After living and working in Stornoway, Lisa joined Northern Constabulary which saw her undertaking a sabbatical in San Francisco.

She then became a strategic diversity officer with Northern Constabulary which led to a six-months sabbatical with the San Francisco Police Department to study its approach to tackling hate crimes.

"I went out there thinking I would learn so much about good practice and what we could do here," she recalled.

"I learned that culturally and politically we are so different from America, particularly the state I was in – California is very different economically and politically and how society is organised."

A five year stint followed as chief executive at Cantraybridge College in Croy, a specialist further education college for young adults with learning disability, autism or additional needs.

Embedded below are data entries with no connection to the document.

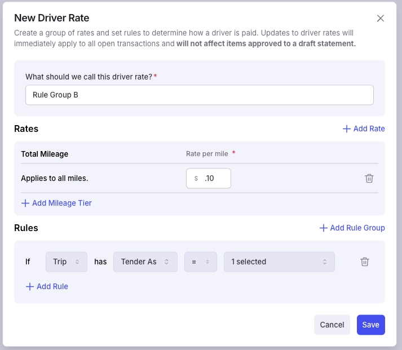
Task: Click the rate per mile input
Action: [x=209, y=178]
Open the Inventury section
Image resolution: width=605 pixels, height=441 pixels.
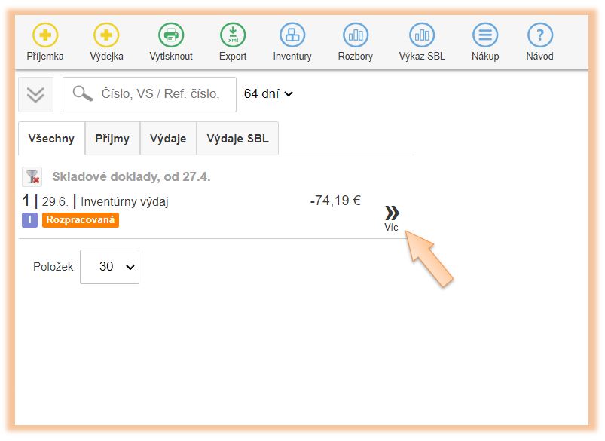[x=292, y=35]
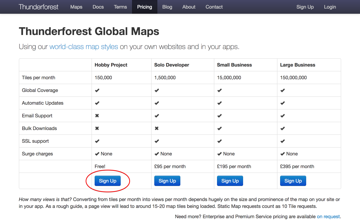Select the Pricing tab in navbar

144,7
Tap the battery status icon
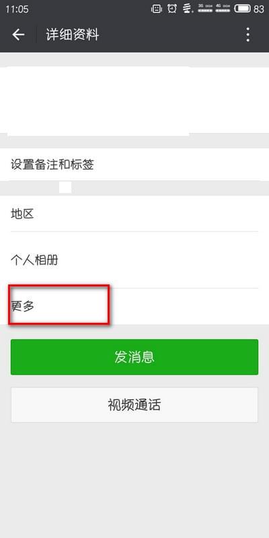The width and height of the screenshot is (269, 538). [242, 9]

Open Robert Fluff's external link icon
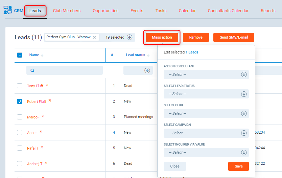pyautogui.click(x=50, y=101)
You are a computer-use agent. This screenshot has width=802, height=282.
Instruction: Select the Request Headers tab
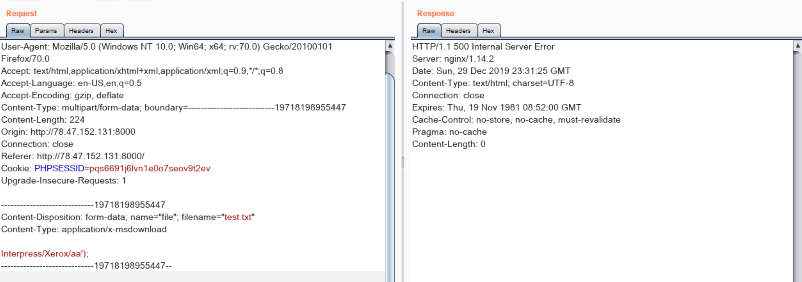tap(81, 31)
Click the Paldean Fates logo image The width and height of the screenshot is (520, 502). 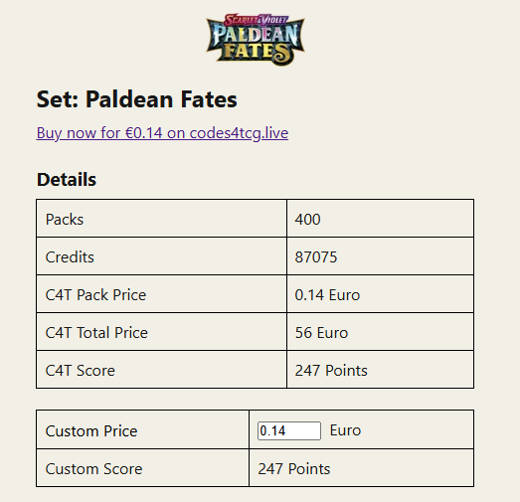tap(256, 40)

Cantraybridge College in Croy.
Cantraybridge College in Croy.

At the same time, she was also undergoing fertility treatment.

"To say it was a real emotional rollercoaster would be a great under-statement," she reflected.

"Every time I would go to Aberdeen full of hope and then I would back there the next month."

She took time out and did consultancy work – and fell pregnant with her son who was born in 2018.

"He was one of the most wonderful gifts of my life," she said.

When he was about 18 months old, she took up the chief executive's post with Albyn Housing Society.

Eight months later, the coronavirus pandemic struck which brought massive changes to ensure tenants were kept safe and also the setting up a hardship fund.

In her spare time, she started training to facilitate women's circles and later started running "red tents", a mainly spiritual gathering of women based on the menstrual cycle.

When the chance arose to become manager at Inverness Women's Aid, she took up the challenge.

"I seem to keep coming back to working with women," she said. "It is very important to me."

While she is uncertain at this stage what the future service model will look like, she promises to listen and learn.